Représentation équilibrée F/H dans les postes de direction des grandes entreprises

Afin d’accélérer la participation des femmes à la vie économique et professionnelle, la loi « Rixain » du 24 décembre 2021 comporte plusieurs mesures visant à une plus grande égalité entre les femmes et les hommes dans les entreprises. C’est en ce sens que son article 14 instaure une obligation de représentation équilibrée entre les femmes et les hommes dans les postes de direction des grandes entreprises.

L’article 14 de la loi n° 2021-1774 du 24 décembre 2021 visant à accélérer l’égalité économique et professionnelle crée une obligation de représentation équilibrée entre les femmes et les hommes parmi les cadres dirigeants et les membres des instances dirigeantes des grandes entreprises, accompagnée d’une obligation de transparence en la matière.

Elle fixe de nouvelles obligations pour les entreprises qui emploient au moins 1 000 salariés pour le troisième exercice consécutif. Celles-ci doivent désormais calculer et publier leurs écarts éventuels de représentation entre les femmes et les hommes parmi leurs cadres dirigeants et les membres de leurs instances dirigeantes, chaque année au plus tard le 1er mars.

Pour la première année d’application, les entreprises ont jusqu’au 1er septembre 2022 pour mettre en œuvre cette obligation et communiquer leurs résultats ainsi que leurs modalités de publication au comité social et économique. Elles devront ensuite transmettre ces informations à l’administration sur le portail de déclaration "Représentation équilibrée".

Les entreprises devront atteindre un objectif de 30% de femmes et d’hommes cadres dirigeants et de 30% de femmes et d’hommes membres d’instances dirigeantes à partir du 1er mars 2026. Cet objectif sera de 40% à partir du 1er mars 2029 : les entreprises disposeront alors d’un délai de deux ans pour se mettre en conformité avec ces objectifs, sous peine de pénalité financière.

01| Quelle est la pénalité applicable en l’absence d’atteinte de l’objectif chiffré ?

À partir du 1er mars 2029, lorsque l’entreprise n’atteint pas l’objectif chiffré de 40%, elle dispose d’un délai de deux ans pour se mettre en conformité.
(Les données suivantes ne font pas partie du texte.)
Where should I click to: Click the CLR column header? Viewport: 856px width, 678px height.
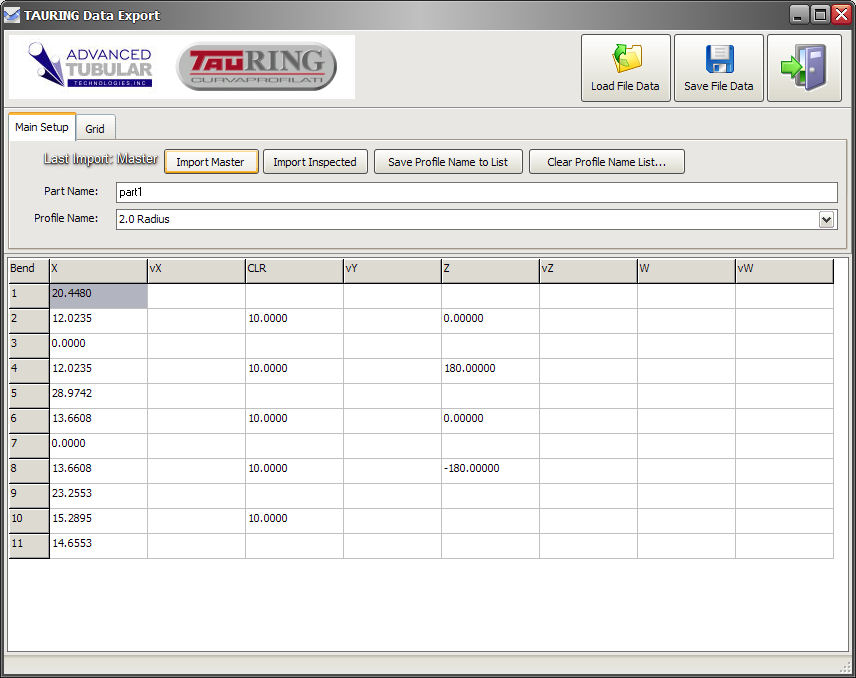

À l’expiration de ce délai, si les résultats obtenus sont toujours en deçà du taux de 40%, l’employeur peut se voir appliquer une pénalité financière d’un montant maximum de 1 % des rémunérations et gains. Le montant est fixé par l’autorité administrative, dans des conditions qui seront précisées par décret en Conseil d’Etat, en fonction de la situation initiale de l’entreprise, des efforts constatés dans l’entreprise en matière de représentation des femmes et des hommes ainsi que des motifs de sa défaillance.